A short selection from Essay Seven in Darwin, Dogen, and the Extremophile Choice. [YOU MIGHT WANT TO SKIP THIS ON A FIRST READING OF THE TWO BUDDHAS SEQUENCE]
Personally, I (as a thinking mind) prefer the reflecting pool simile given in Two Buddhas, Part-5 over the other more discrete conceptions of consciousness listed there; for if similes, metaphors, and analogies are also incomplete, they are honestly so. Certainly this one must change with the times, for we now know, whereas the ancients did not, that the reflective surface of a pond overlies a ‘dead’ balance: a static equilibrium rather than a dynamic harmony of molecular motion. So we might want to characterize our own experience during especially ‘conscious’ moments in more active terms: “It was like my mind and body were in perfect balance and I was open to any challenge. Every step on the dance floor (stroke of the brush, swing of the hammer, grip on the rock face …) belonged to its own moment in time where the right (as in the eight-fold path meaning of ‘uncalculated’) response just happened.”

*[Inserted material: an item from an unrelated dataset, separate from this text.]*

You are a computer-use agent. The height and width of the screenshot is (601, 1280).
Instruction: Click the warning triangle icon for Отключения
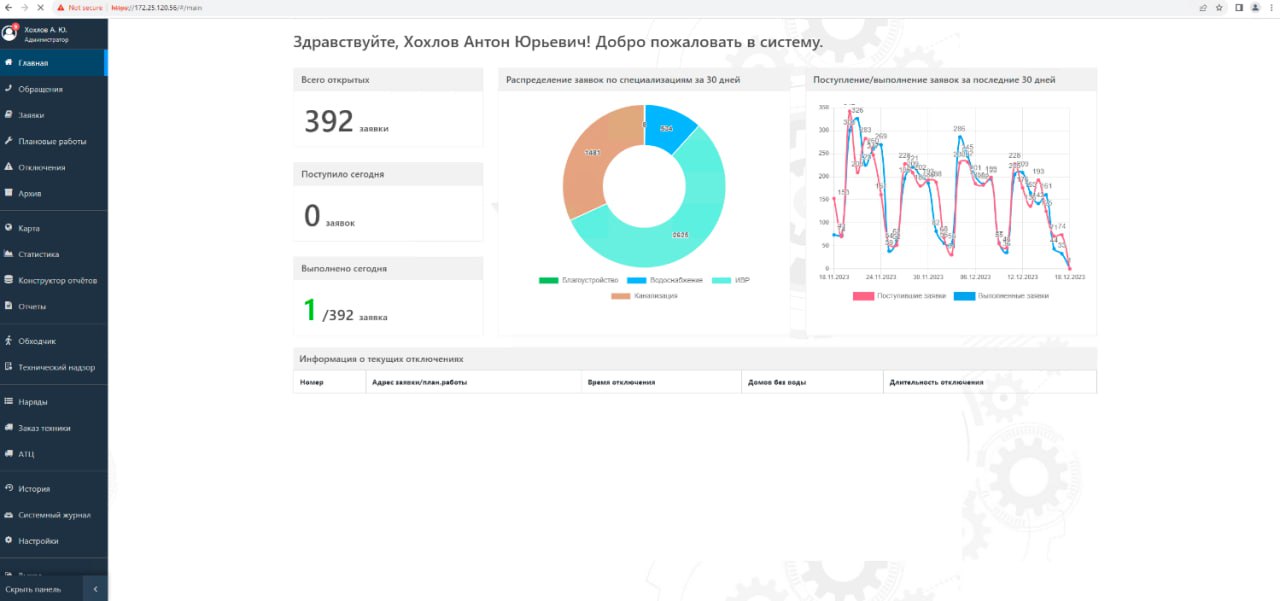click(x=8, y=167)
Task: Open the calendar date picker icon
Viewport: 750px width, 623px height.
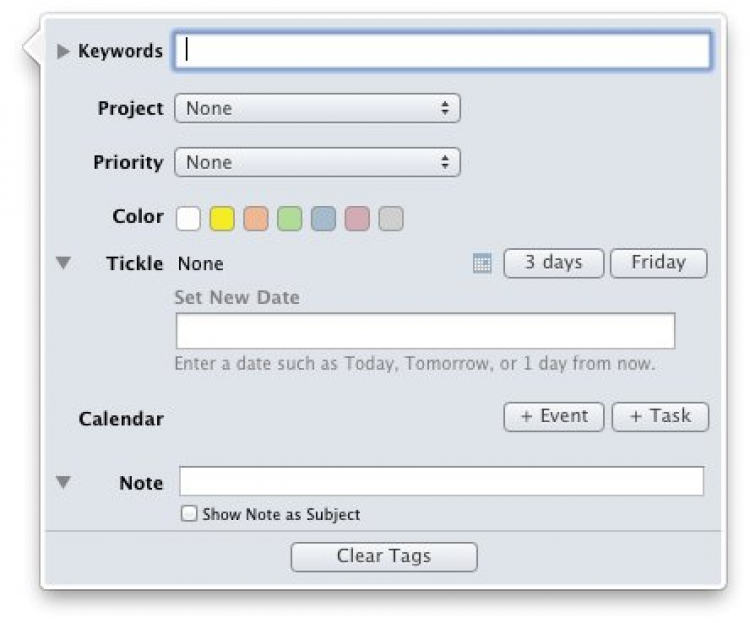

Does the true nature of consciousness reveal itself in such heightened states as these? Then perhaps we can find a comparable for our hard problem after all. On a geological scale that our less patient ‘brain streams’ must happily fail to experience as consciousness, the fossil record tells us the story of a “selective process” at work in another “perfect balance” that is “distributed, re-entrant, and highly differentiated” [3]. Who are we to say there is no wit-ness, no geologically-paced “footprints of consciousness in highly excitable matter” [4], when environmental challenges cause species to “just happen” in the uncalculating readiness of that selectively balanced stream of variation we call an ecosystem?
Notes:
3. Edelman, 2000, pp, 143-152: The Dynamic Core Hypothesis.
4. Koch, Christoff. Nov./Dec., 2014. A Brain Structure Looking for a Function, Scientific American Mind, vol. 25, no. 6, pp. 24-27. Quote taken from p. 27.